With hotels and restaurants being one of the biggest waste generating sources, the average annual amount of food waste is estimated at 427 kg per person in KSA, 197 kg per person in the UAE compared with the 95-115 kg average per person in Europe and North America, according to a report titled Food for the Future: Sustainable Agriculture Sector in Egypt, Saudi Arabia and the UAE. The report was produced by EY in collaboration with HSBC.
Both individual and commercial behaviours contribute to the high food wastage levels in both Gulf states. According to a recent survey, about 78 percent of home food purchased in Saudi is discarded by residents each week to make room for new groceries.
With food items and groceries highly subsidised and abundantly available to all, residents take food for granted, the report said.

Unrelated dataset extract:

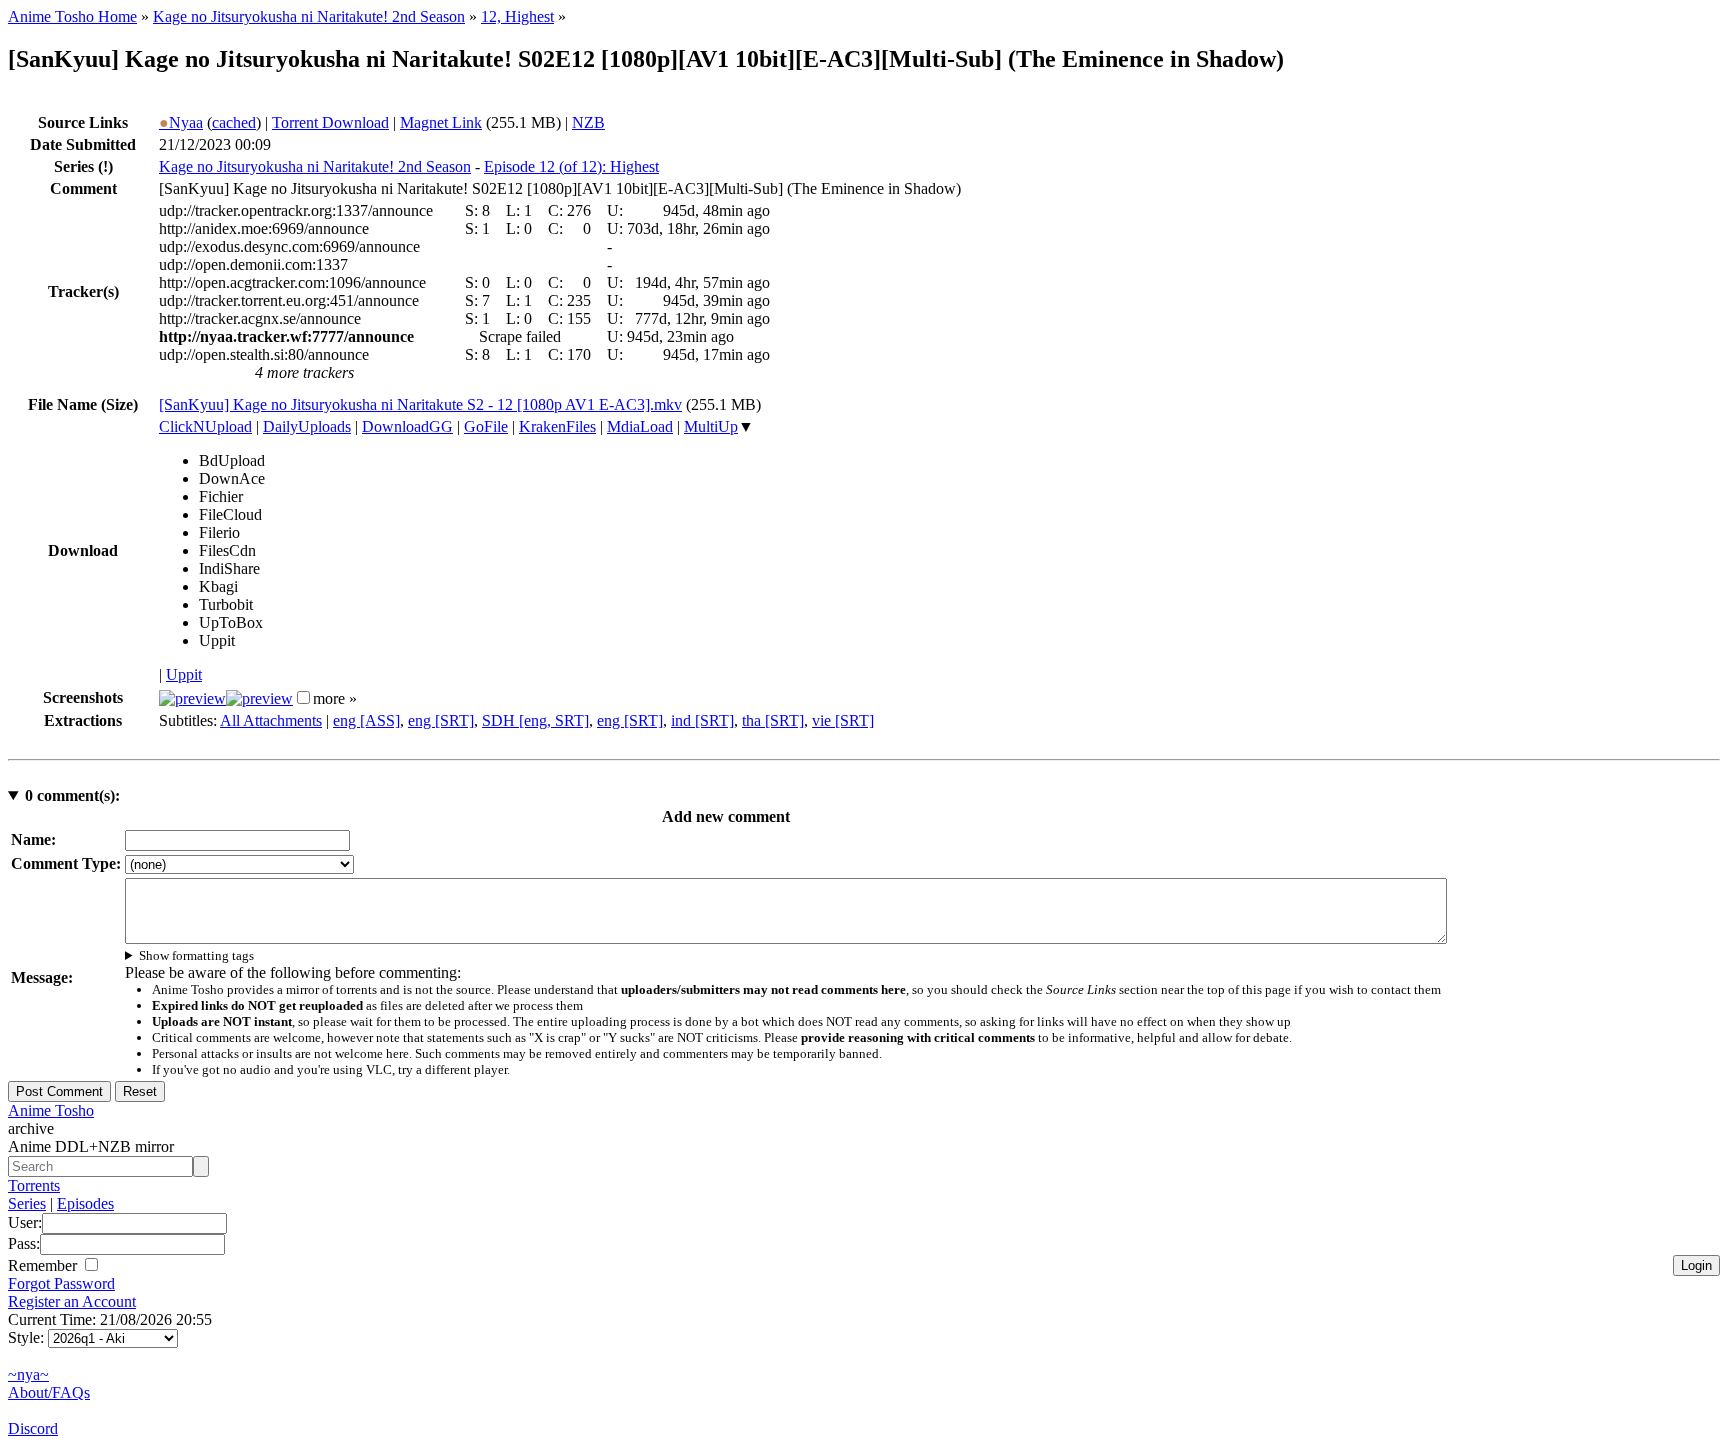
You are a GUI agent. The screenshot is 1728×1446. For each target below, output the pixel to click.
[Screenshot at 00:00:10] (192, 698)
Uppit (184, 674)
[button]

At a commercial level, despite the various awareness drives and initiatives, there is a lack of government-driven laws and regulations in the hospitality, food retail and residential sectors to ensure that organisations and individuals work towards the issue of managing food waste in the three countries.
For the UAE, food safety and security standards are top priority. The Gulf state is targeting a 50 percent decrease in food wastage by 2030. UAE aims to join top 10 countries in Global Food Security Index by 2021 and become 1st by 2051.
From an economic sustainability standpoint, food waste can erode a major portion of national revenues for countries, creating unnecessary demand for surplus food that can then increase a dependence on imports, the report said.
Untreated food waste also contributes to climate change due to the production and emission of a significant amount of methane from anaerobic decomposition.
A key challenge in accepting and overcoming this situation is the inability to successfully mitigate long established unsustainable lifestyle attributes in the region. Furthermore, business models that take advantage of food waste, such as composting facilities, are still scarce and often expensive, the report noted.